Au moment où Hitler prend le pouvoir en 1933, Kurt von Hammerstein est le grand patron de l’armée allemande. Après son élection à la chancellerie, c’est chez lui, dans ses appartements de fonction, qu’Hitler brosse pour la première fois les grandes lignes de sa politique. Ce général issu de la vieille noblesse prussienne savait voir clair dans les hommes et lire dans les événements. Jamais il ne fut dupe de l’homme et du régime qu’il avait contribué à installer à la chancellerie. Il en avait sous-estimé la bassesse. « Sa posture intellectuelle, liée au fait qu’il avait globalement une mentalité de grand seigneur, ne pouvait que faire de lui d’emblée un adversaire résolu des nationaux-socialistes tapageurs », dit de lui son biographe Hans Magnus Enzensberger.
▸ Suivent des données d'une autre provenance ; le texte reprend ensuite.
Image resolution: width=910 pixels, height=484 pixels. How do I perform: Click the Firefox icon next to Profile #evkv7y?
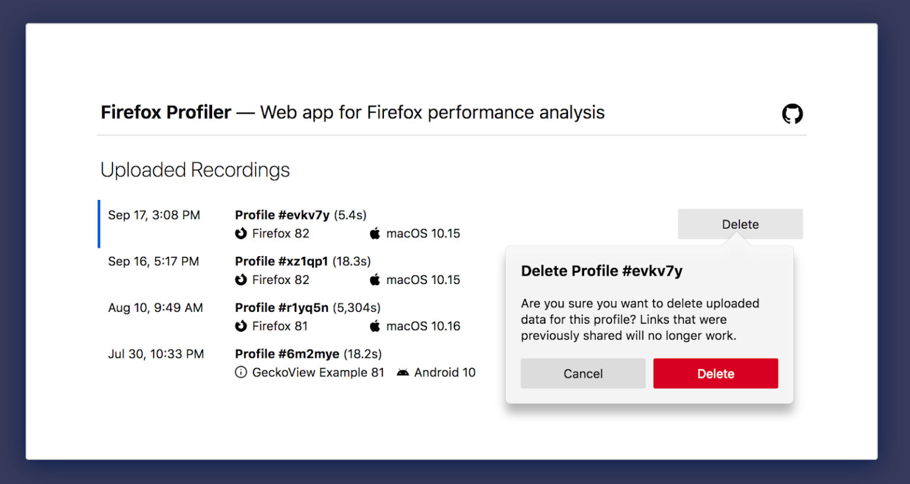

À ses yeux pourtant, vu l’état de déliquescence politique où se trouvait plongée l’Allemagne de Weimar, seul Hitler était envisageable comme chancelier. « Tout autre choix ne pouvait qu’entraîner la grève générale, voire la guerre civile, et du coup une intervention extrêmement inopportune de l’armée à l’intérieur et contre deux côtés, contre les nationaux-socialistes et contre la gauche. » À l’époque, un sentiment d’impuissance généralisé poussait la plupart des gens vers le radicalisme. « Protection et sécurité leur paraissaient ne plus pouvoir être assurées que par des organisations comme le Parti communiste, le Parti nazi, le Reichsbund ou les SA. » Une participation des nationaux-socialistes au gouvernement lui parut donc comme un moindre mal. Cet esprit modéré succombait à l’illusion commune selon laquelle « en ‘attelant’ Hitler et son parti à une responsabilité gouvernementale, on pourrait les lier, les diviser, les ‘domestiquer’ ». Cette erreur d’appréciation ne fut suivie, chez lui, d’aucune compromission.
Ce sont ses enfants, en particulier ses filles aînées, qui s’opposeront le plus activement et le plus courageusement au régime nazi en rejoignant la résistance communiste. Un fils cadet, Ludwig, participera également au complot qui mènera à l’attentat raté du 20 juillet 1944 contre Hitler. Opposition circonstancielle, mais aussi de conviction politique. D’ailleurs, longtemps après la fin des hostilités, sa fille Marie-Louise restera fidèle à ses engagements et choisira de s’établir en RDA pour y poursuivre son rêve d’une dictature du prolétariat.
C’est à partir de rapports de la police secrète, de comptes rendus d’interrogatoires, de procès verbaux, de mémoires et de souvenirs que l’auteur reconstitue le destin des Hammerstein. En retraçant le parcours de cette extraordinaire famille, Hans Magnus Enzensberger a mis en lumière et condensé toutes les contradictions de la tragédie allemande du XXe siècle. L’ouvrage, abondamment illustré, a été choisi comme meilleur livre de l’année 2010 par la rédaction du magazine Lire.